Périscope : Un monde aux ordres

L’Administration américaine actuelle, la plus droitière de l’histoire des Etats-Unis, continue de proclamer son droit de façonner le monde comme elle l’entend au mépris des règles les plus élémentaires du droit international et de la Charte des Nations Unies. Elle va jusqu’à s’arroger le droit de stratifier les Nations et de labelliser les Etats entre voyous, sortables et bons. Voila où nous sommes aujourd’hui, au lendemain de la fin de la guerre froide et de la chute du Mur de Berlin.

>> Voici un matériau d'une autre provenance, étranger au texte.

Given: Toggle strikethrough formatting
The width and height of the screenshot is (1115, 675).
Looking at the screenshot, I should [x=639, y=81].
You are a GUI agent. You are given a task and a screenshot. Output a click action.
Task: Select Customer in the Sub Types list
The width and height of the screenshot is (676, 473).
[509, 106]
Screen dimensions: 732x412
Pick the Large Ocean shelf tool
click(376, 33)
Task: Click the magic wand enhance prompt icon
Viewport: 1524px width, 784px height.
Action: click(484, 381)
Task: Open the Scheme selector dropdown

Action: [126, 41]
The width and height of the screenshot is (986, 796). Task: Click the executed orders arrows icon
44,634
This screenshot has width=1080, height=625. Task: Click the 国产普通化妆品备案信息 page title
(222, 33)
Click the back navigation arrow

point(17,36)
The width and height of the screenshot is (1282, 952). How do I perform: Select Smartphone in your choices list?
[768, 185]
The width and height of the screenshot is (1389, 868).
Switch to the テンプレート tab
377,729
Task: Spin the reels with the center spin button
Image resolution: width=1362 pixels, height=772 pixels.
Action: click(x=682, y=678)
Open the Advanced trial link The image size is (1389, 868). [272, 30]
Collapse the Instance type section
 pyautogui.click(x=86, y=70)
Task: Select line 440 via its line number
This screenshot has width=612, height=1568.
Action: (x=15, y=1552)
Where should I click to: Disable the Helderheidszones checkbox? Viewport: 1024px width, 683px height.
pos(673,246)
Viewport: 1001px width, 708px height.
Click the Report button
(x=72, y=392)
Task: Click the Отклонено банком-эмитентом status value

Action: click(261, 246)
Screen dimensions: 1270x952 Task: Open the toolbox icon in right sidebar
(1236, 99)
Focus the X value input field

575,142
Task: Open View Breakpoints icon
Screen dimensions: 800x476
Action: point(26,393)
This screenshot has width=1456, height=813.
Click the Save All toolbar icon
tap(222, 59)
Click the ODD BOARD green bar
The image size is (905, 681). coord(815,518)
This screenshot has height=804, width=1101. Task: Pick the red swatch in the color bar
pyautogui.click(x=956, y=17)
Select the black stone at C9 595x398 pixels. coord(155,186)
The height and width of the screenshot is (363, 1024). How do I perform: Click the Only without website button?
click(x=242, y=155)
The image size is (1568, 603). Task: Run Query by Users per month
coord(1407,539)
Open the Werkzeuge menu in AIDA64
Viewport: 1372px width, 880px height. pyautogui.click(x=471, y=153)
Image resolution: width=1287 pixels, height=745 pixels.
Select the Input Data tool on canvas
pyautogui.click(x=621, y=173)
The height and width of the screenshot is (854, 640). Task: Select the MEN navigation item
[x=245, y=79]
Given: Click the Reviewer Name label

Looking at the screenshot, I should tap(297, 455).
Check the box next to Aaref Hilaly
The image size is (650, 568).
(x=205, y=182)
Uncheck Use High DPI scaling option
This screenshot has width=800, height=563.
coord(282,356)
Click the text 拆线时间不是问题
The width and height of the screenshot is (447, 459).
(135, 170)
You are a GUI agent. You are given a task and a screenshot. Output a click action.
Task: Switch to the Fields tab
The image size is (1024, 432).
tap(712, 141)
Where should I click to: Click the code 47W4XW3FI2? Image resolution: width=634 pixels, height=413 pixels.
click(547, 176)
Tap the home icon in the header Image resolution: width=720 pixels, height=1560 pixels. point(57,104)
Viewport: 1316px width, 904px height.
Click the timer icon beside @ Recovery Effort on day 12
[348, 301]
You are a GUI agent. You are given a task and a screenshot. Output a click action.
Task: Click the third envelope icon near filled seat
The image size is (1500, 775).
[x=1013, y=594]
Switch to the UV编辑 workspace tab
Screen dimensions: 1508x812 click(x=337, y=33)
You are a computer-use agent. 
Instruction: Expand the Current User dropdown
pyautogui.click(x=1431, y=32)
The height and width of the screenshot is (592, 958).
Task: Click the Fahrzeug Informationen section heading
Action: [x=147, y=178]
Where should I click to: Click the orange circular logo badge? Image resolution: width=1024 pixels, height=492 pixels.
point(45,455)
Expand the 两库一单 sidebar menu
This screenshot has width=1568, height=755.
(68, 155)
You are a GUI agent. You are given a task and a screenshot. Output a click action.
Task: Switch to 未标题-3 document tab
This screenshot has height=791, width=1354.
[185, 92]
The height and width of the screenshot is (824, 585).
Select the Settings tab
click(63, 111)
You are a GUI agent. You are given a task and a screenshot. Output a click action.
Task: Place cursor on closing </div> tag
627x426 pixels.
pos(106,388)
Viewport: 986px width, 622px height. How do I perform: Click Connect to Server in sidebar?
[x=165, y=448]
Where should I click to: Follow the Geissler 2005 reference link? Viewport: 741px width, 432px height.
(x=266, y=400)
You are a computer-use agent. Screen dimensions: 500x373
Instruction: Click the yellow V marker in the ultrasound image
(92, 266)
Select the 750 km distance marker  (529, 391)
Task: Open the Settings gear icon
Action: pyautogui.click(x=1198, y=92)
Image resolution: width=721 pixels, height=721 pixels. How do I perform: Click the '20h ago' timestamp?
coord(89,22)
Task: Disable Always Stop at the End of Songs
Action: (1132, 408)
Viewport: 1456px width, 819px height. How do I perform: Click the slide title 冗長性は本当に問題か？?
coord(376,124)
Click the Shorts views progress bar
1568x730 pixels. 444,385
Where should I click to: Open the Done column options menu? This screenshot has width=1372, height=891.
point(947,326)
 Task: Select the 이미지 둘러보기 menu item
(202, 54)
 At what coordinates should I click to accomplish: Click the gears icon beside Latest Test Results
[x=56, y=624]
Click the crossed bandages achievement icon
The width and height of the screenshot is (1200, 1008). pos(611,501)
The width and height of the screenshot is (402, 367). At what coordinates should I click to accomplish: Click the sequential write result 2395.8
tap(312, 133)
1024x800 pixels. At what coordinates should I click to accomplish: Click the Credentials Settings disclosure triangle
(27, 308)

L’Administration Bush, en fonction de ses intérêts, classe les causes en bonnes et mauvaises, et se donne le droit d’engager des frappes militaires, dites préventives, à tout moment, en tout lieu et contre le pays ciblé. C’est le cow-boy, hors la loi, qui sème la terreur sans distinction pour assouvir sa soif de pouvoir et de richesses.
C’est dans cette logique qu’il faut inscrire la guerre programmée par Washington contre l’Irak, avec ou sans le Conseil de sécurité de l’ONU, et celle que mène depuis toujours Israël contre le peuple palestinien avec la bénédiction et le financement des Etats-Unis.
Il serait superflu de rappeler les motivations du génocide qui se déroule sous les yeux d’un monde acculé à réagir en observateur et non plus en décideur comme on aurait pu légitimement l’espérer. Ce monde sait pourtant ce qui est en jeu en Palestine : la volonté de faire durer le fait colonial contre un peuple spolié de ses terres, livré aux colons, et assujetti à la loi du plus fort. Sharon se moque des réformes de l’Autorité palestinienne car son but n’est pas, comme il le prétend, l’émergence d’une société démocratique en terre de Palestine, mais bel et bien l’anéantissement pur et simple du peuple palestinien.
De l’Irak à la Palestine, on peut craindre le pire à cause des tensions internationales créées et entretenues par l’Administration Bush. Ariel Sharon le dit, la guerre est programmée au jour près et cela quoi qu’en dise le Conseil de sécurité et avec lui la France, la Russie et la Chine. Sharon ne cache d’ailleurs pas qu’il veut profiter de l’opportunité pour aller encore plus loin dans le génocide qu’il a programmé et dont il nous a donné un avant-goût à Sabra et Chatila. Pourquoi ne pas mettre cette région en coupe réglée, du moment que les Etats-Unis, qui régentent le nouvel ordre international, l’encouragent et en donnent même l’exemple ? C’est la nouvelle conception de l’oncle Sam d’un monde aux ordres.